However, the mechanical strength of the sheathing member 14 is low, and therefore, a plurality of battery cells (unit batteries) are mounted in a pack case, such as a cartridge, so as to manufacture a battery module having a stable structure. In this case, however, a device or a vehicle, in which a middle- or large-sized battery module is installed, has a limited installation space. Consequently, when the size of the battery module is increased due to the use of the pack case, such as the cartridge, space utilization is lowered. Also, due to their low mechanical strength, the battery cells repeatedly expand and contract during the charge and discharge of the battery cells, with the result that the thermally welded regions of the sheathing member may be easily separated from each other.
Meanwhile, battery cells constituting such a middle- or large-sized battery module are secondary batteries which can be charged and discharged. Consequently, a large amount of heat is generated from the high-power, large-capacity secondary batteries during the charge and discharge of the batteries. In particular, the laminate sheet of each pouch-shaped battery widely used in the battery module has a polymer material exhibiting low thermal conductivity coated on the surface thereof, with the result that it is difficult to effectively lower the overall temperature of the battery cells.

_Exercise:_
Repeat the battery module text from "Meanwhile, battery cells" to "the battery cells." word for word.

_Saved data entries:_
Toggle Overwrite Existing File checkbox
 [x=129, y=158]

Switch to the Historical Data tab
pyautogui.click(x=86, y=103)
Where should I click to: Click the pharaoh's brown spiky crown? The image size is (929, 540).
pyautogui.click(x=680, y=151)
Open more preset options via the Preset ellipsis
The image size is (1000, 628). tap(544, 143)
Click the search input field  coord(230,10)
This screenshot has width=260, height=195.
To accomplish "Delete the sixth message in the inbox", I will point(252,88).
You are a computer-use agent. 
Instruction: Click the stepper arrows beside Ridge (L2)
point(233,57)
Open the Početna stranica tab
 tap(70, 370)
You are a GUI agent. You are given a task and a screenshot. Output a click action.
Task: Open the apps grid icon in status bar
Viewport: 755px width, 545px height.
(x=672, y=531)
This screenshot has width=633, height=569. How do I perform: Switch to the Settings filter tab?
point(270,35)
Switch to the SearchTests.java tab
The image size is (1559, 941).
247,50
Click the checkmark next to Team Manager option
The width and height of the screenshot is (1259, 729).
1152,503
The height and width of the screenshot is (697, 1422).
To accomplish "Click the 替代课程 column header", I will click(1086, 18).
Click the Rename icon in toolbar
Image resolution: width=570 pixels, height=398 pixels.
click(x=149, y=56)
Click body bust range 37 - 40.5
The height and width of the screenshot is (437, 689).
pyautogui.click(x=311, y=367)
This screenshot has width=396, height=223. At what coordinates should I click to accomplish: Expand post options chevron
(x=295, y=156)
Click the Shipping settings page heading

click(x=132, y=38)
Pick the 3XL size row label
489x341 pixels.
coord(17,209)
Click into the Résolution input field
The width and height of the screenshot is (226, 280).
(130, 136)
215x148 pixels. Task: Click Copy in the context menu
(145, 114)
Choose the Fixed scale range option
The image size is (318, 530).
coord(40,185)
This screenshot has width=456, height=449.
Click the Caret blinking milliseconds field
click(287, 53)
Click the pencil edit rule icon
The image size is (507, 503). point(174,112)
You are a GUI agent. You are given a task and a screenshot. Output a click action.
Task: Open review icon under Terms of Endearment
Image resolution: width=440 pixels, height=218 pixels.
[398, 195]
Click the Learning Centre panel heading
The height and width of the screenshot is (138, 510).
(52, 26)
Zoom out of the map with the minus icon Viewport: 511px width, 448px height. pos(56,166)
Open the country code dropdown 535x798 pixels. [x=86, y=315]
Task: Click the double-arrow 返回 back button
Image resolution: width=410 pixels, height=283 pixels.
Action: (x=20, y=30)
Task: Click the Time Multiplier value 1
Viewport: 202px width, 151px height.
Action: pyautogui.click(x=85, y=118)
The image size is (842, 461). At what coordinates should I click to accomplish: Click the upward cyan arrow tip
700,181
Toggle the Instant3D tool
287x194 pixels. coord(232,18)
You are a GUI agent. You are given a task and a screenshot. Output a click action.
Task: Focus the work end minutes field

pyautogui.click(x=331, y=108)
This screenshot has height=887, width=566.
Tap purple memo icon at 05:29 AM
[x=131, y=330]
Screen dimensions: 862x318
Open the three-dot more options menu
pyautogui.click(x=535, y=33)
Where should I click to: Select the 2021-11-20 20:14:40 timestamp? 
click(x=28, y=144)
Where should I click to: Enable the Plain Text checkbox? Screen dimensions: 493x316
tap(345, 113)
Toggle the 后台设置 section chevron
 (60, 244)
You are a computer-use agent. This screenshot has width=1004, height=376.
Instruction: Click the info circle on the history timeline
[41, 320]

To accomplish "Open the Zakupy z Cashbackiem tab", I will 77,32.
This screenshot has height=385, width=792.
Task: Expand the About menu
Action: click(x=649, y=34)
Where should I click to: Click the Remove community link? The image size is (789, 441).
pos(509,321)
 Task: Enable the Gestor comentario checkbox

_Result of this exercise:_
Meanwhile, battery cells constituting such a middle- or large-sized battery module are secondary batteries which can be charged and discharged. Consequently, a large amount of heat is generated from the high-power, large-capacity secondary batteries during the charge and discharge of the batteries. In particular, the laminate sheet of each pouch-shaped battery widely used in the battery module has a polymer material exhibiting low thermal conductivity coated on the surface thereof, with the result that it is difficult to effectively lower the overall temperature of the battery cells.